- Education: Wesleyan University (BA); Columbia Law School (J.D.)
- Occupations: Businessman and attorney
- Employer(s): TiVo, Inc.
- Awards: Broadcasting & Cable Hall of Fame, Cable Hall of Fame

= Tom Rogers (executive) =

American businessman

Tom Rogers is an American media and technology executive. He served as senior counsel to the U.S. House of Representatives Telecommunications Subcommittee. Rogers later became the first President of NBC Cable, founding CNBC and establishing MSNBC. He was also the longest serving CEO of TiVo, Inc.

==Early life and education==
Rogers attended Scarsdale High School, where he was elected class president in 1972.

Rogers graduated in 1972 from Scarsdale High School in Scarsdale, New York; and later received degrees from Wesleyan University and Columbia Law School.
==Career==
Rogers began his career as an attorney on Wall Street. Prior to NBC, Rogers was the senior counsel to the U.S. House of Representatives Telecommunications, Consumer Protection and Finance Subcommittee.

===NBC Cable===
Rogers was first president of NBC Cable (now NBCUniversal Cable) and executive vice president of NBC, as well as NBC's chief strategist. Rogers founded CNBC and established MSNBC.

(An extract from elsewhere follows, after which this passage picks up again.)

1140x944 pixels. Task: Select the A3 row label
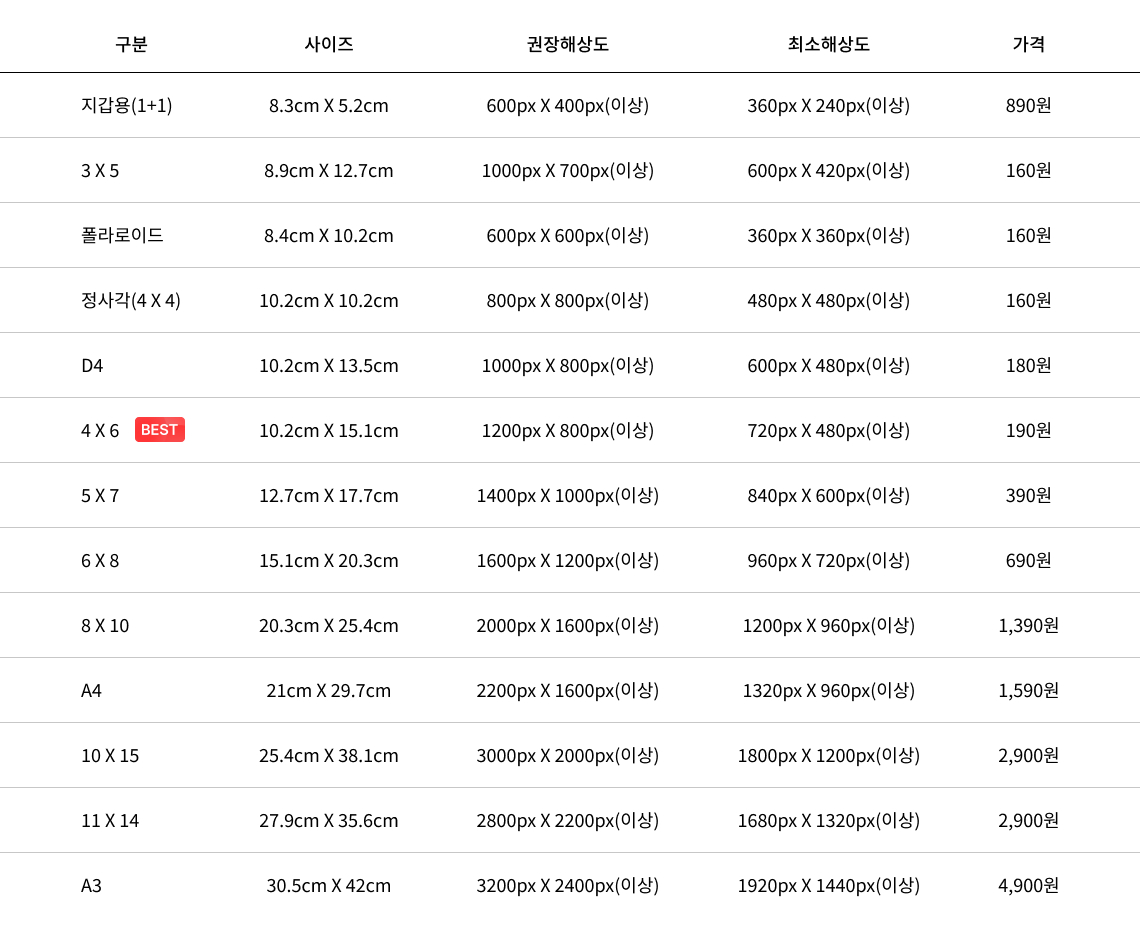(x=92, y=885)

During his tenure at NBC Cable, Rogers oversaw the establishment of the National Geographic Channel, Court TV and Independent Film Channel, and served as co-chairman of the board of A&E Television Networks and The History Channel for 10 years. In addition, he oversaw American Movie Classics, Bravo (U.S. TV network), and several regional sports channels. In 2003, New York Mayor Michael Bloomberg brought Rogers in to mediate a dispute between Cablevision and the YES Network.

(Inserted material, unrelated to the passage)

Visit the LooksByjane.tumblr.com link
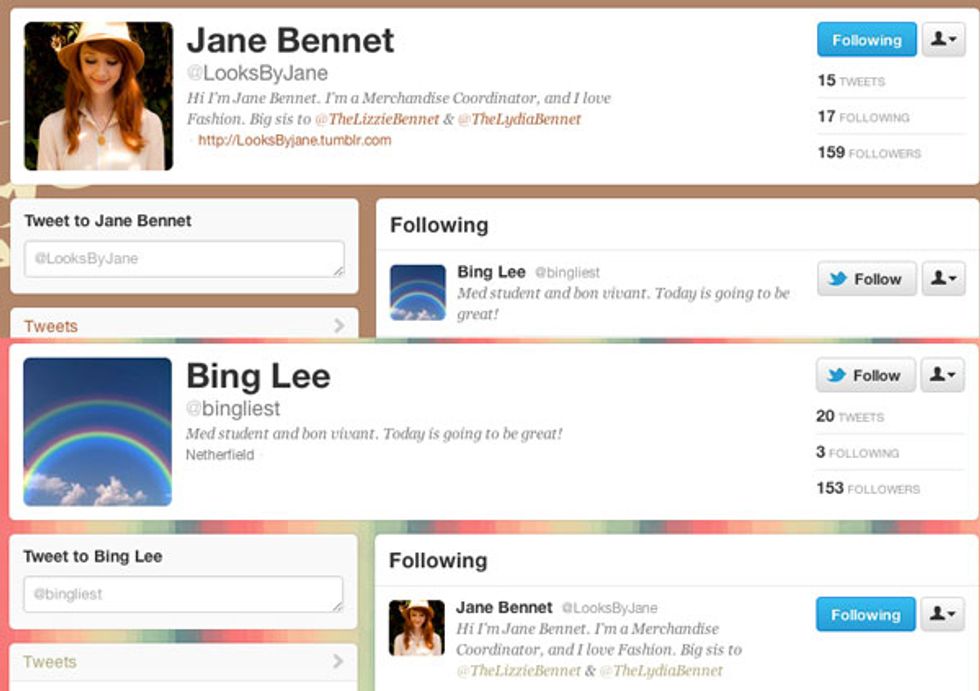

In 2013, Rogers was inducted into the NAB Broadcasting Hall of Fame. Rogers was inducted into the Cable Hall of Fame in 2016.

===TiVO===

From 2005 to 2016, Rogers served as president and CEO of TiVo, as well as vice chairman of the board. TiVo was involved in the development of the DVR. Rogers won a 2006 Emmy Award for Outstanding Achievement In Enhanced or Interactive Television.

=== Other organizations ===
Rogers was chairman and CEO of Primedia (now Rent Group), a targeted media company in the United States beginning in 1999. Rogers served as the senior operating executive for media and entertainment for Cerberus Capital Management, a large private equity firm, and as chairman of the board of Teleglobe (now VSNL International Canada).

In March 2017, Rogers was appointed chairman of Frankly, a news distribution company. He served in this capacity until the merger creating Engine Media. Rogers was Chairman of Captify, a UK based advertising technology company. He was appointed to his post in 2018 and served in that capacity until the company's sale in 2022. Rogers has been executive chairman of Oorbit Gaming and Entertainment since September 2023. Rogers currently serves as Chairman of TRget Media, a media investment and operations advisory firm.

Rogers is editor-at-large for Newsweek, and writes columns on policy and political issues for the publication. Rogers also served four years as president of the International Television Academy.